Make three plots (appropriately labeled and described) that illustrate the differences in estimated $\theta_i$'s across regions and the differences in $\theta$s across models. 


```{r}
theta_mod1 <- summary(mod1)$summary[c(paste0('theta')),1]
```


```{r}
theta_mod2 <- c()
for (i in 1:length(expect.i)){
  theta_mod2[i] <- summary(mod2)$summary[c(paste0("theta[",i,']')),1]
}
```


```{r}
theta_mod3 <- c()
for (i in 1:length(expect.i)){
  theta_mod3[i] <- summary(mod3)$summary[c(paste0("theta[",i,']')),1]
}
```

```{r}
plot(density(observe.i/expect.i),main='density of SMRs v.s. estimated theta in model 1',xlab='SMRs')
abline(v=theta_mod1,col='red')
```


```{r}
plot(observe.i/expect.i,theta_mod2,main='SMR v.s. theta in model 2',xlab='SMRs',ylab='theta')
abline(0,1,col='red')
```

```{r}
plot(observe.i/expect.i,theta_mod3,main='SMR v.s. theta in model 3',xlab='SMRs',ylab='theta')
abline(0,1,col='red')
```

I feel model 2 preforms better as its predictions are closer to the actual values.

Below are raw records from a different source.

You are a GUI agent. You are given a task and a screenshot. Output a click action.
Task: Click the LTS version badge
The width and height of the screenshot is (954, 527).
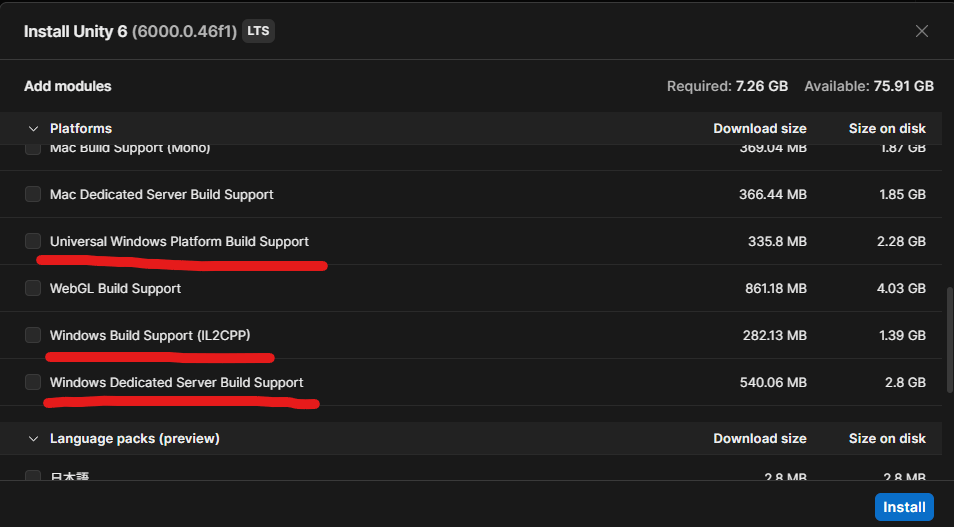tap(258, 31)
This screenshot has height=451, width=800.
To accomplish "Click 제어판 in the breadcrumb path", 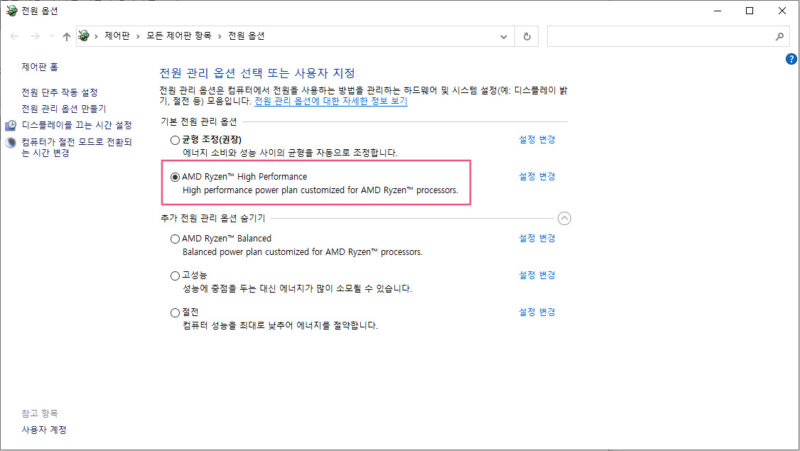I will tap(119, 36).
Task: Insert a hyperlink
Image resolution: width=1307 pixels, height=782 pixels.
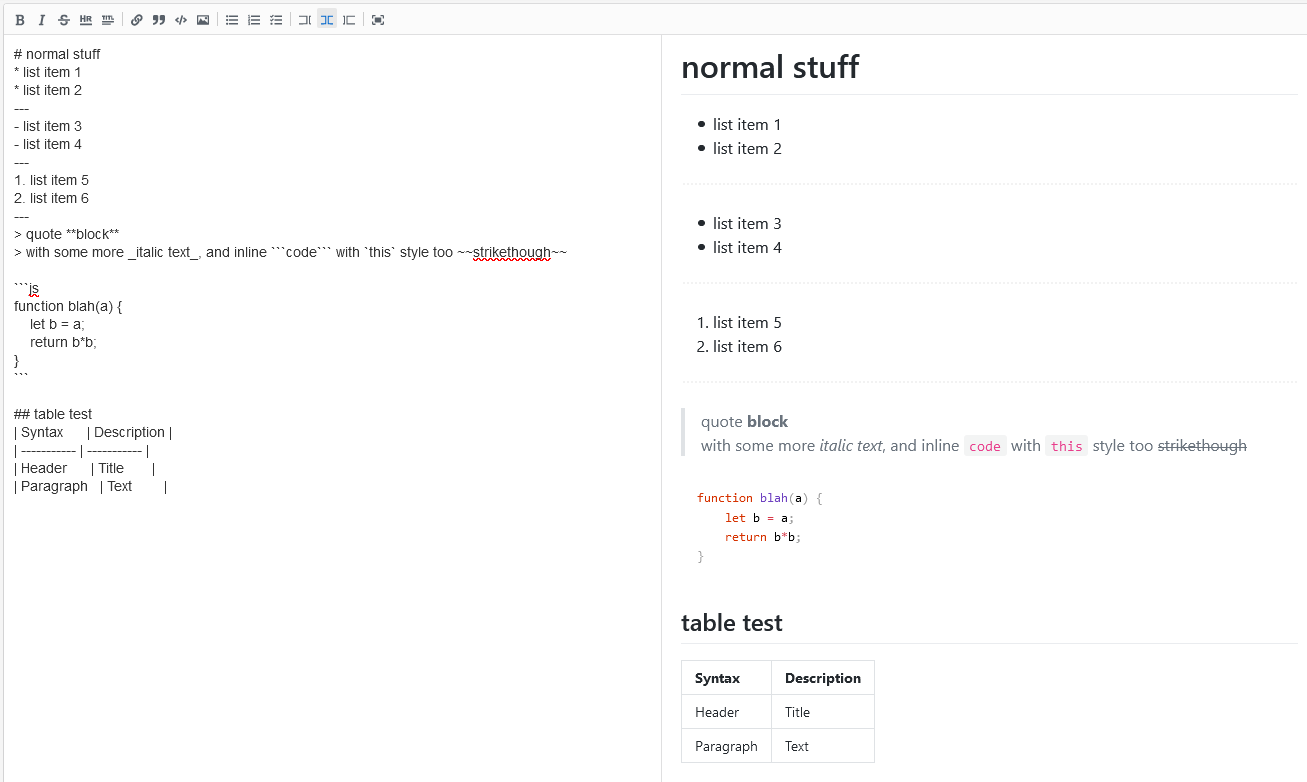Action: pyautogui.click(x=136, y=19)
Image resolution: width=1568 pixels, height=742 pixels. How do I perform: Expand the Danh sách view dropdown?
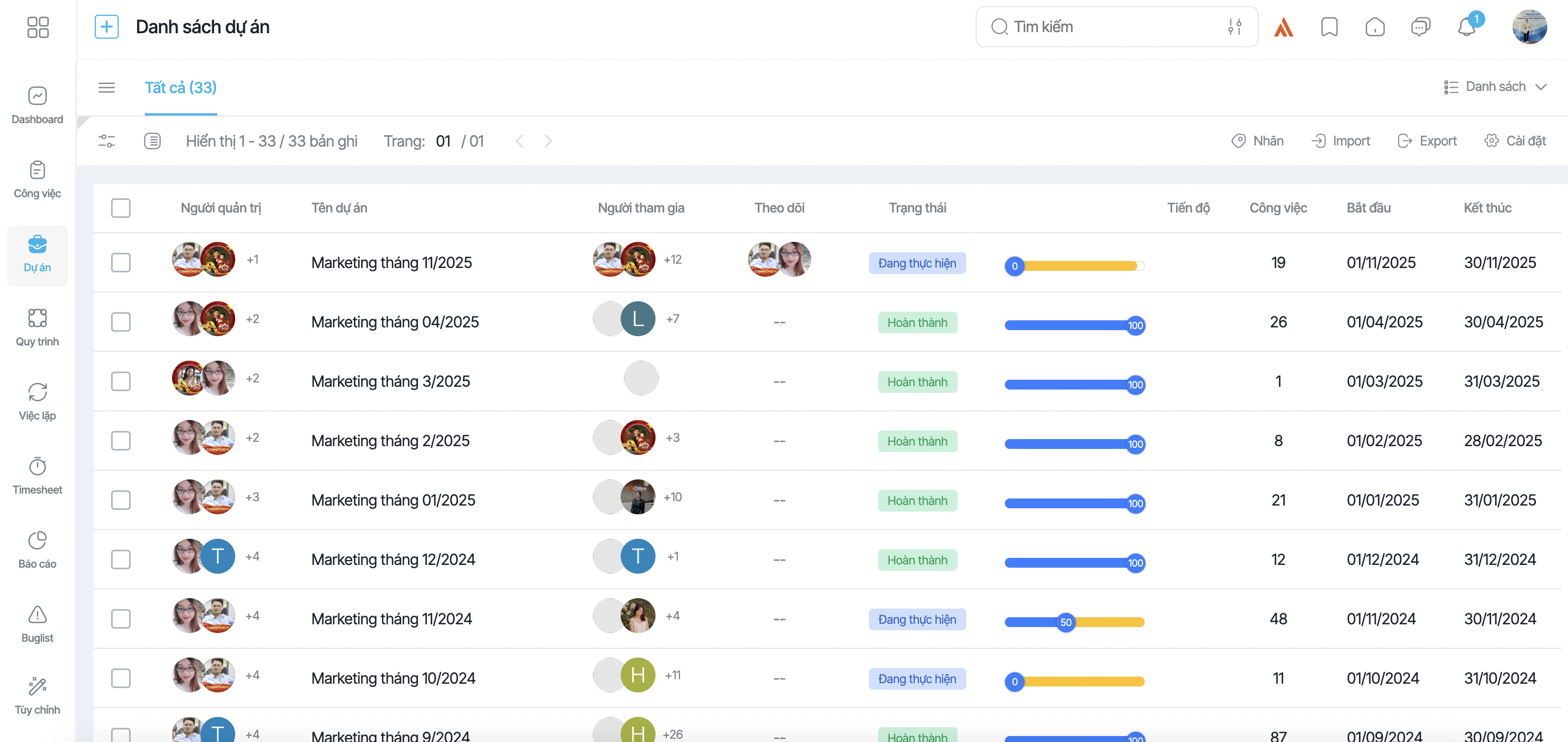tap(1495, 87)
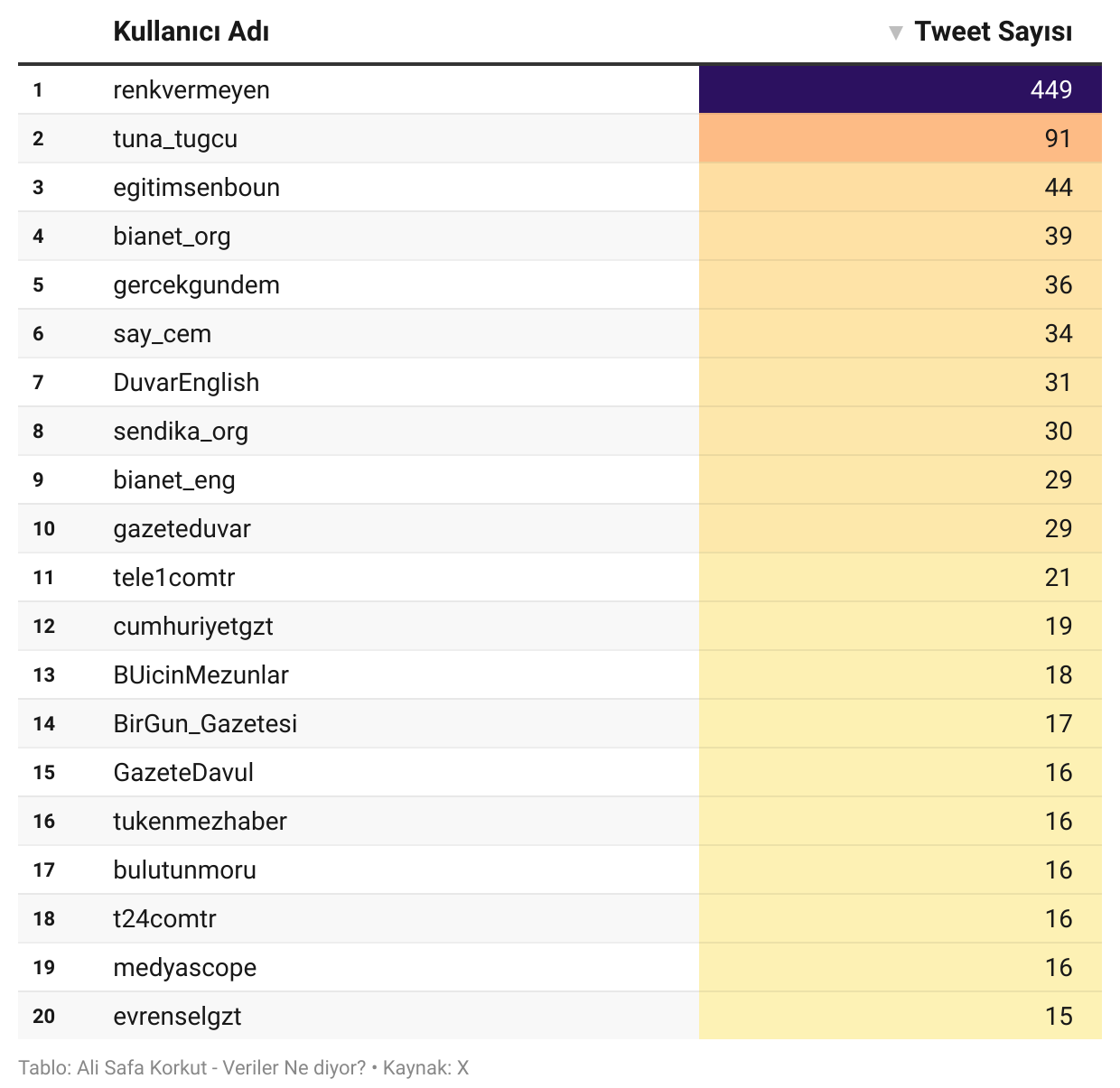Viewport: 1120px width, 1088px height.
Task: Click the gercekgundem username
Action: [x=196, y=285]
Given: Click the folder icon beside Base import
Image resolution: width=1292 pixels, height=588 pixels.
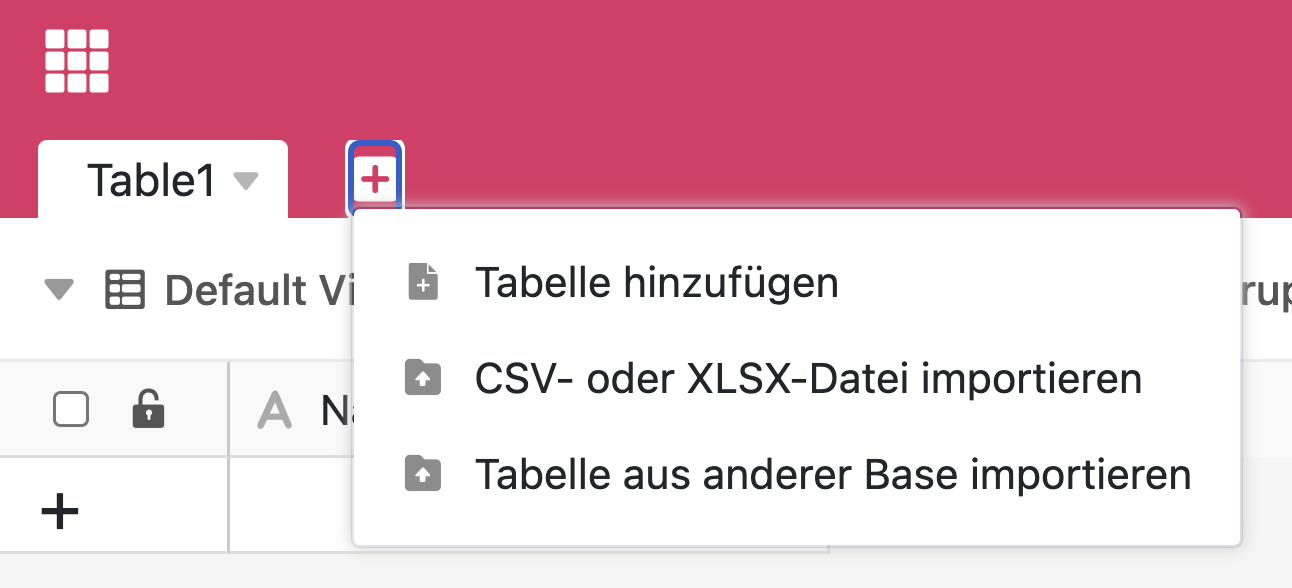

Model3 can potentially do a better job if we add covariates. However, since we don't have the data of covariates in the assignment, model 3 doesn't have any advantages over model2. 

## Question 4

Rerun model 3 (the hierarchical model), but also including an overdispersion parameter. Compare the two models and decide which is more appropriate. 

```{r}

stan_data <- list(N = length(observe.i),
                  offset = expect.i,
                  deaths = observe.i)
mod4 <- stan(data = stan_data,
             file = "lip4.stan",
             iter = 1000,
             seed = 23)
```

```{r}
summary(mod4)$summary[c("theta[2]","mu","sigma_mu"),]
```

I don't think adding a $\epsilon$ term is necessary, since it can be absorbed by alpha. SO I think the previous model in Q1 is better.